* [About this exercise]: Output exactly the lines from the one containing "Screen dimensions: 335x295" through the final line of the entries below, both included, and skip the pictures.

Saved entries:
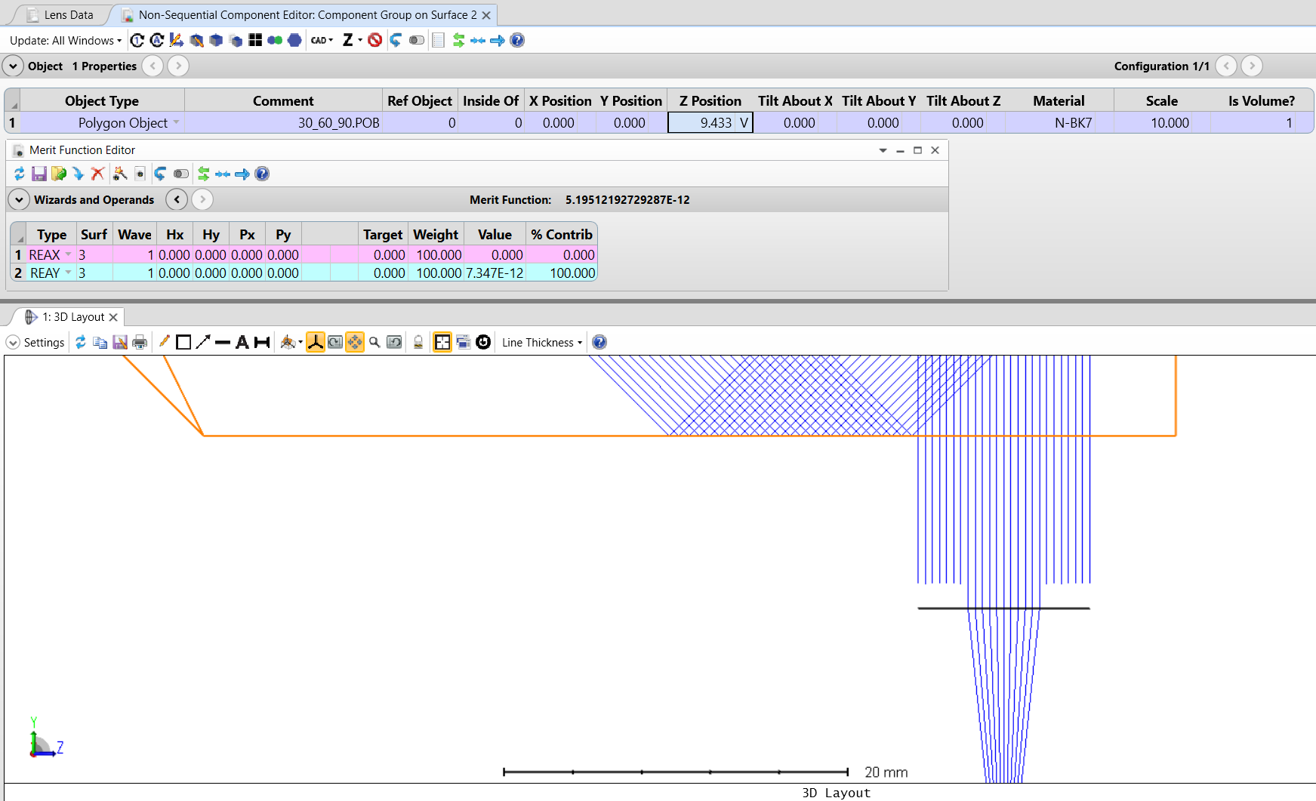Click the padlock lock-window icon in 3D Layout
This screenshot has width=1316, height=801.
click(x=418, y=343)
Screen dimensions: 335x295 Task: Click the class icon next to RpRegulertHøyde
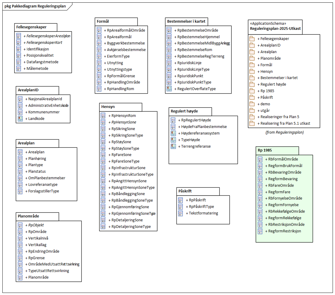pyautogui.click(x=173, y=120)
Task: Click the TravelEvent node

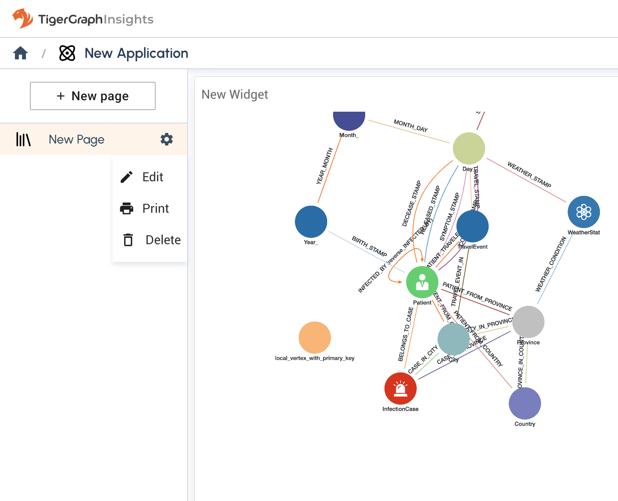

* [Exercise solution]:
Screen dimensions: 335x295 Task: Click the class icon next to RpRegulertHøyde
pyautogui.click(x=173, y=120)
Task: Click the TravelEvent node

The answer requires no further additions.